CRPS is understood as a multi-mechanism disorder rather than a single pathway. Proposed contributors include an exaggerated regional inflammatory response with release of pro-inflammatory mediators, peripheral and central sensitization that lower pain thresholds, altered sympathetic nervous system function, and cortical reorganization affecting the representation of the affected limb. The relative contribution of these mechanisms appears to vary between patients and over the course of the syndrome, which is one reason CRPS remains difficult to characterize and study.

Clinical relevance

Because CRPS often follows fractures, surgery, and immobilization, it is relevant to trauma and perioperative care as a recognized persistent-pain complication. Familiarity with its features and the Budapest criteria supports critical reading of the diagnostic and outcome literature; this entry describes the syndrome for reference and is not a basis for diagnosing or treating an individual patient.

Epidemiology

CRPS most often affects a single limb following a precipitating injury such as a fracture, sprain, or surgical procedure, and it is more frequently reported in women. Reported incidence varies with the diagnostic criteria used, and the adoption of the standardized Budapest criteria was intended in part to make estimates across studies more comparable.

Evidence & guidelines

The Budapest criteria, validated by Harden and colleagues, are the consensus clinical research standard for diagnosing CRPS, improving specificity over earlier definitions. Mechanistic and clinical understanding is summarized in narrative reviews such as Marinus and colleagues (2011).

History

The condition was described in the nineteenth century as causalgia (Silas Weir Mitchell) in soldiers with nerve injuries, and later as reflex sympathetic dystrophy and Sudeck's atrophy.
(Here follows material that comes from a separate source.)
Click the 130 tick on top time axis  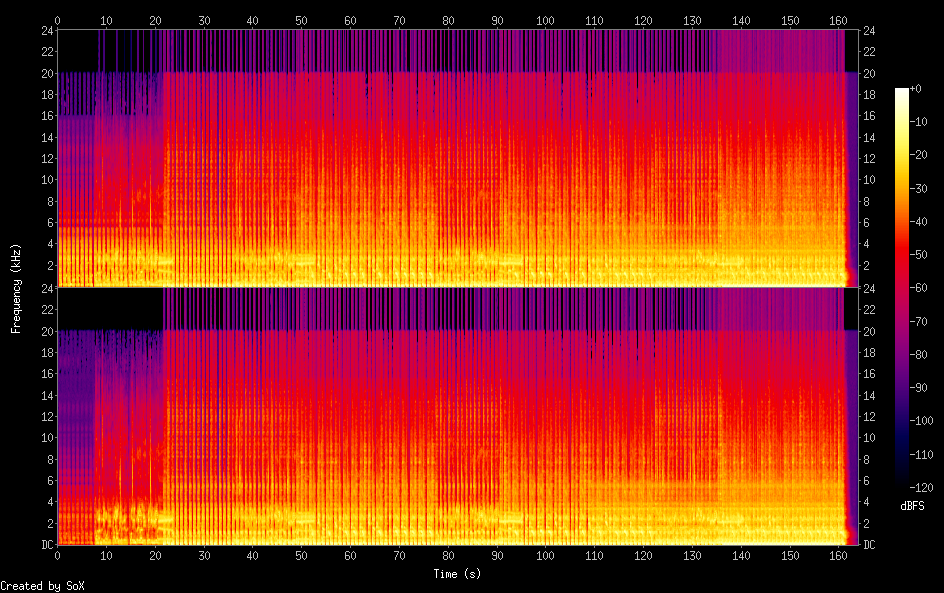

In 1994 the International Association for the Study of Pain introduced the umbrella term complex regional pain syndrome with types I and II, and the subsequent Budapest criteria refined these definitions for clinical and research use.

Debates

How central is the sympathetic nervous system to CRPS?
The older label 'reflex sympathetic dystrophy' implied a sympathetically driven mechanism, but evidence that sympathetic dysfunction is necessary or universal is mixed, and contemporary accounts treat it as one of several contributing mechanisms rather than the defining one.

Key figures

  • R. Norman Harden
  • Stephen Bruehl
  • Johan Marinus
  • G. Lorimer Moseley
  • Frank Birklein

Related topics

Seminal works

  • harden-2010
  • marinus-2011

Frequently asked questions

What is the difference between CRPS type I and type II?
Both share the same clinical picture of disproportionate regional pain with sensory, autonomic, and trophic changes. Type II is diagnosed when there is an identifiable nerve lesion (historically called causalgia), whereas type I occurs without a defined major nerve injury (historically reflex sympathetic dystrophy).
Why were the Budapest criteria introduced?
Earlier diagnostic definitions were sensitive but not specific, leading to over-diagnosis. The Budapest criteria specify required categories of symptoms and signs to improve specificity while preserving sensitivity, making research populations more comparable.